The Nomination Board's meetings shall be recorded in the minutes by a secretary appointed by the meeting. The Nomination Board's minutes shall be sent to the secretary of the Board of Directors for advance inspection before signing to ascertain that they have been prepared in a uniform minute method. The minutes shall be signed by the Chairman of the meeting and a Nomination Board member appointed to sign the minutes.
The Nomination Board shall submit its proposals to the Board of Directors well in advance before the Board of Directors resolves to convene the Annual General Meeting. The proposals of the Nomination Board will be published through a stock exchange release and included in the notice to the Annual General Meeting. The Nomination Board shall also present and explain its proposals and report on its activities to the Annual General Meeting.
To be able to duly discharge its duties, the Nomination Board may have some operating expenses, such as travelling costs, costs related to external advisory services or other costs.
Travel expenses will be compensated according to the Company's Travel Guidelines as approved yearly by the AGM.
The Chairman of the Nomination Board shall keep the Chairman of the Board of Directors pre-informed about all material expenses.

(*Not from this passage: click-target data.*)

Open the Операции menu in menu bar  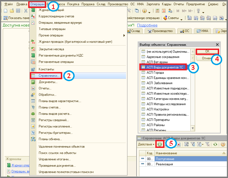pos(37,4)
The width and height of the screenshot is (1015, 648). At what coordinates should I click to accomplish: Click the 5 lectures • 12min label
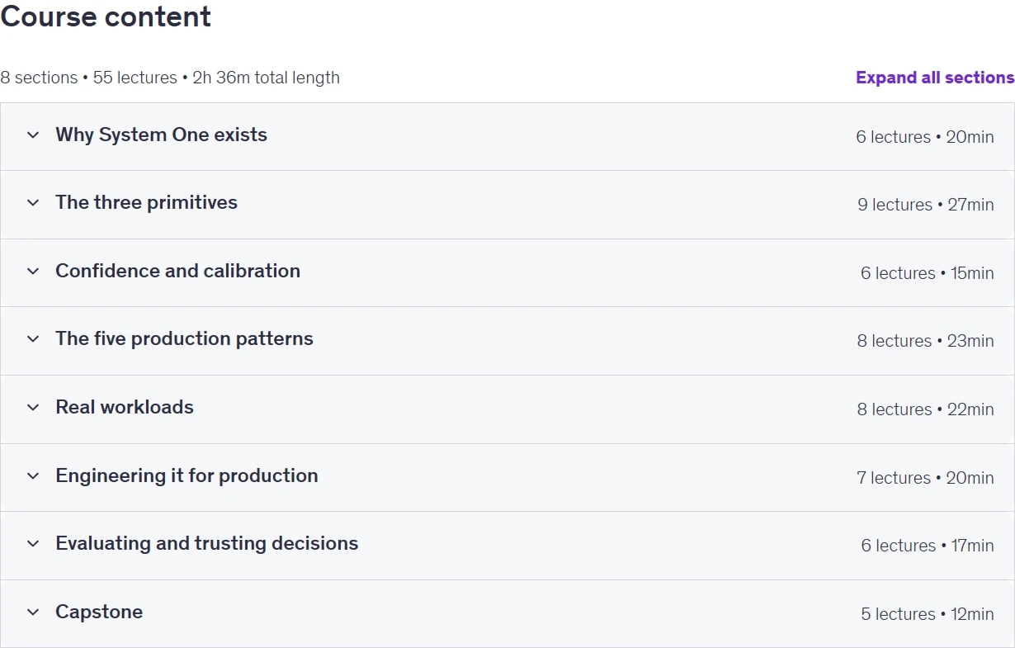tap(928, 614)
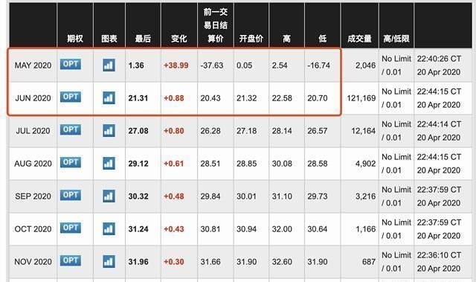
Task: Click OPT button for NOV 2020
Action: 71,260
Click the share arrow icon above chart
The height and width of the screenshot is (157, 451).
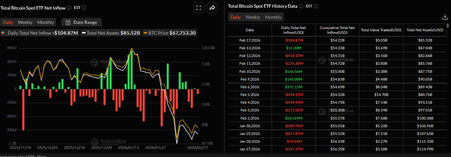point(212,8)
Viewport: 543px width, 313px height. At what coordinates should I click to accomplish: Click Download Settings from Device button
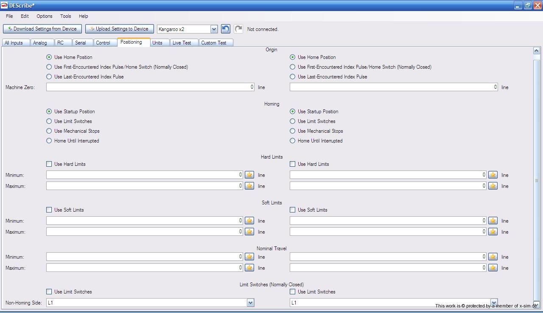coord(42,29)
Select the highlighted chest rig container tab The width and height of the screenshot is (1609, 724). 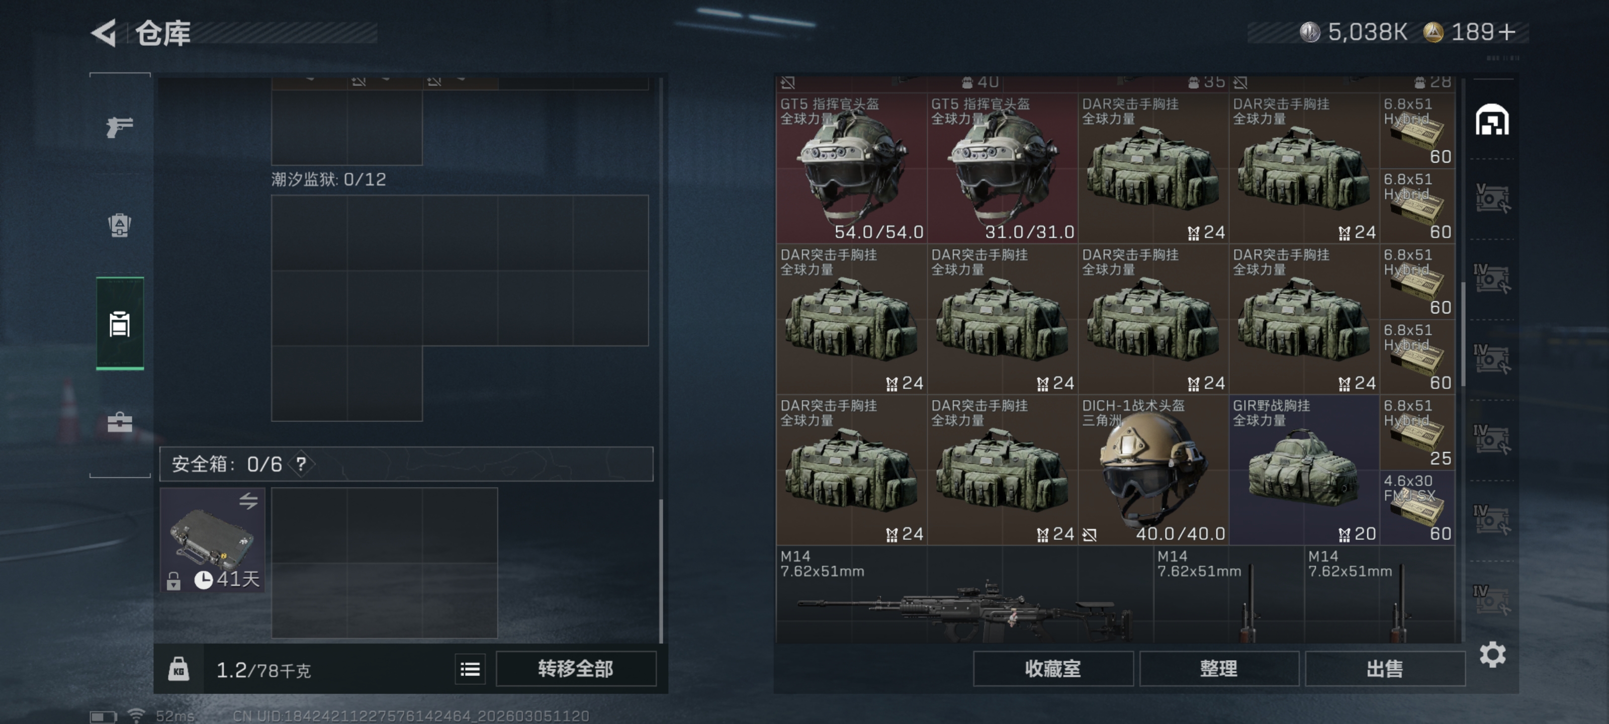click(119, 324)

The Chairman of the Nomination Board has the responsibility to lead the Nomination Board's work and to ensure that the Nomination Board attends to the duties that fall within its authority.
The Nomination Board reports on its work to the Board of Directors at the next Board meeting following the Nomination Board meeting. Reports shall consist at least of the minutes of the Nomination Board meeting, including appendices, detailing the matters discussed and measures taken by the Nomination Board. Insofar as a report is discussed by the Board of Directors in accordance with the agenda of the Board of Directors meeting, the Chairman of the Nomination Board presents it to the extent deemed necessary.

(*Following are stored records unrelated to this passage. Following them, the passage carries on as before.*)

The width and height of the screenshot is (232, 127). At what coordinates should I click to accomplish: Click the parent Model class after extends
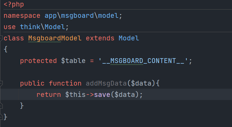point(129,38)
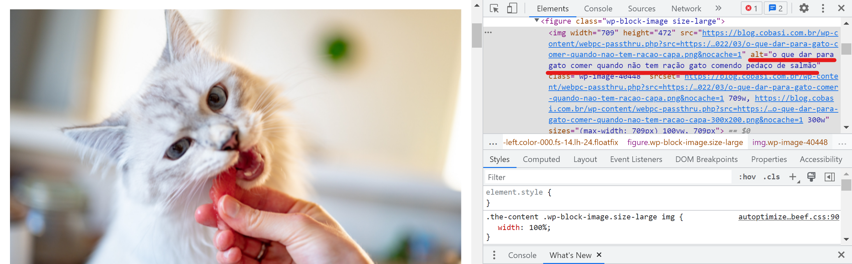Open the DevTools three-dot customize menu
Viewport: 852px width, 264px height.
pyautogui.click(x=823, y=8)
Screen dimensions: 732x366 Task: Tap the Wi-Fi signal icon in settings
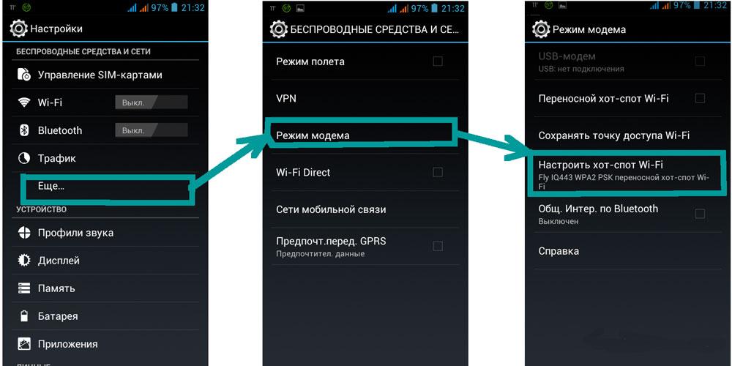click(24, 102)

The members of the Nomination Board and the shareholders they represent shall keep the information regarding the proposals to the Annual General Meeting confidential until it has made the final proposals and said proposals have been published by the Company.
The obligation of confidentiality of the Nomination Board members and of the shareholders represented by them covers also other confidential information received in connection with the work of the Nomination Board and remains in force with respect to each piece of information until the Company has published it.

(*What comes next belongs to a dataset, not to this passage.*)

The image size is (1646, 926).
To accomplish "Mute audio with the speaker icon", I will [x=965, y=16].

The Chairman of the Nomination Board may, when he/she considers it necessary, propose to the Board of Directors of the Company that the Company should enter into separate non-disclosure agreements with the shareholders or their representatives in the Nomination Board.
The Nomination Board shall review this charter annually and propose possible changes for example in the number of the Nomination Board members or in their election process to the next Annual General Meeting for adoption. The Charter of the Nomination Board shall only be presented to the Annual General Meeting for approval if the Nomination Board proposes changes to the Charter. The Nomination Board is authorized to make technical updates and amendments to the Charter.
The Nomination Board has been established for an indefinite period. Both the Board of Directors and the Nomination Board may make a proposal to the General Meeting for the abolishment of the Nomination Board. The General Meeting shall decide on the abolishment of the Nomination Board.
This charter has been prepared in Finnish and English. In the event of any discrepancies, the Finnish version shall be decisive.